Task goal: Transcribe exactly, and only, the lines from the one containing "Open the Canon EOS C200 product image" through the end of the entries below, leaving the pictures out.
····················
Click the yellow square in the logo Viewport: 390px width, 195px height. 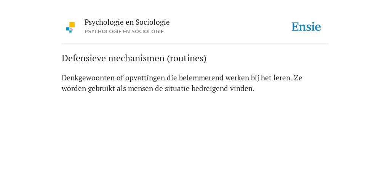(x=72, y=25)
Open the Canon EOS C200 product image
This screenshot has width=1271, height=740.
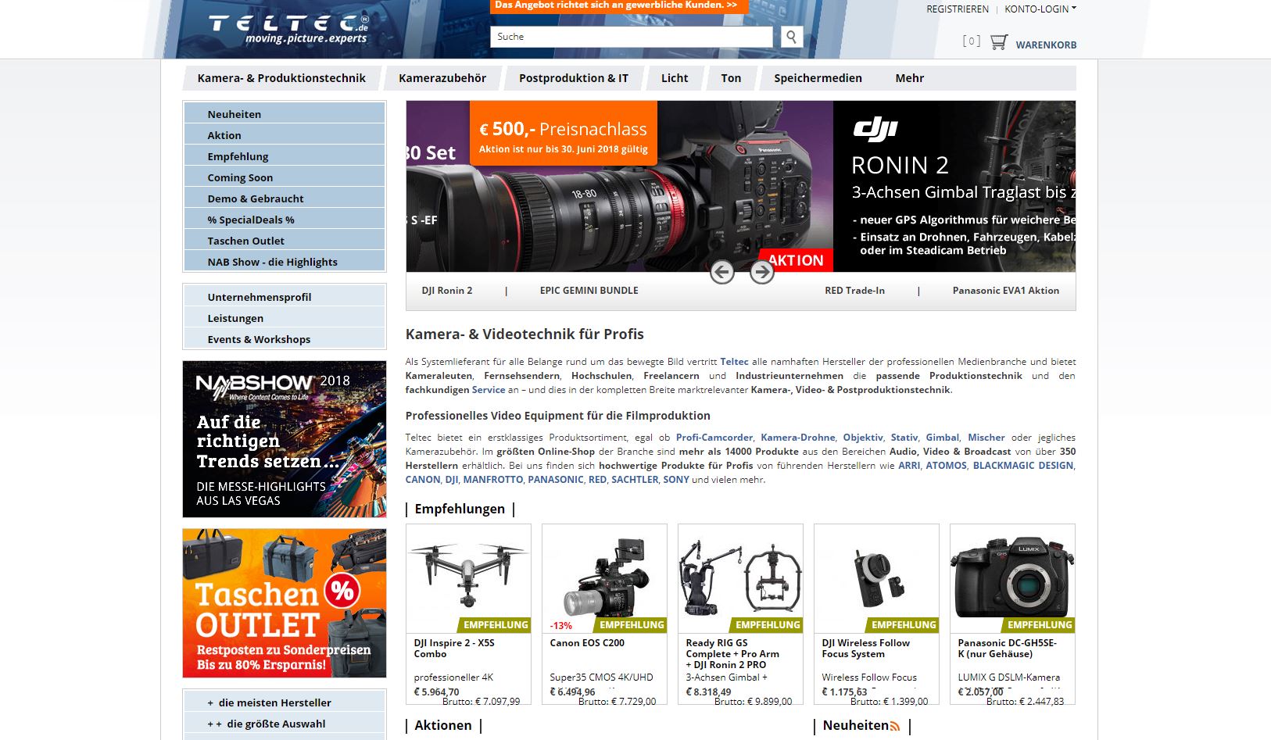[604, 577]
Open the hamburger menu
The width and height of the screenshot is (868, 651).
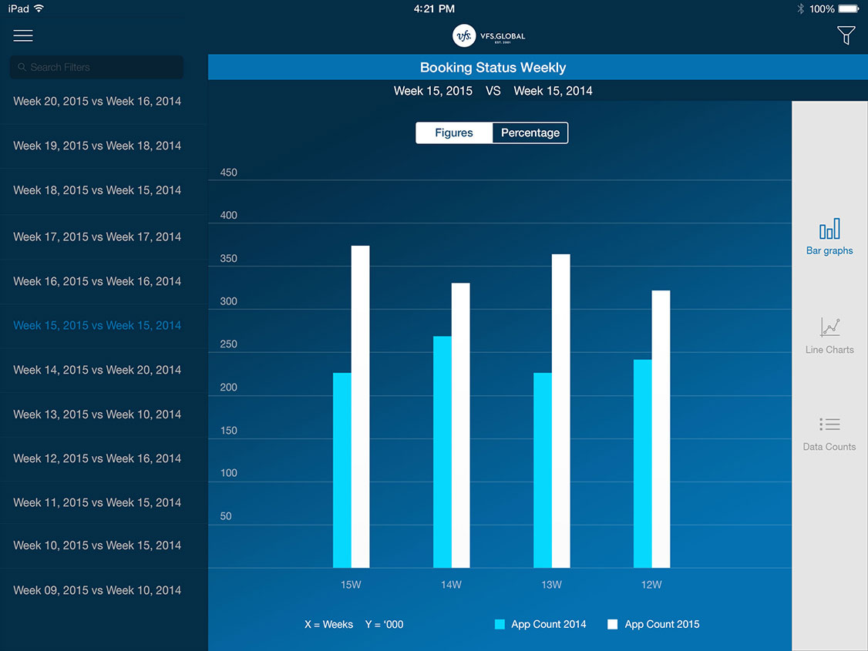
····················
Response for this exercise:
Open the Canon EOS C200 product image
This screenshot has width=1271, height=740.
[604, 577]
Open the hamburger menu
The width and height of the screenshot is (868, 651).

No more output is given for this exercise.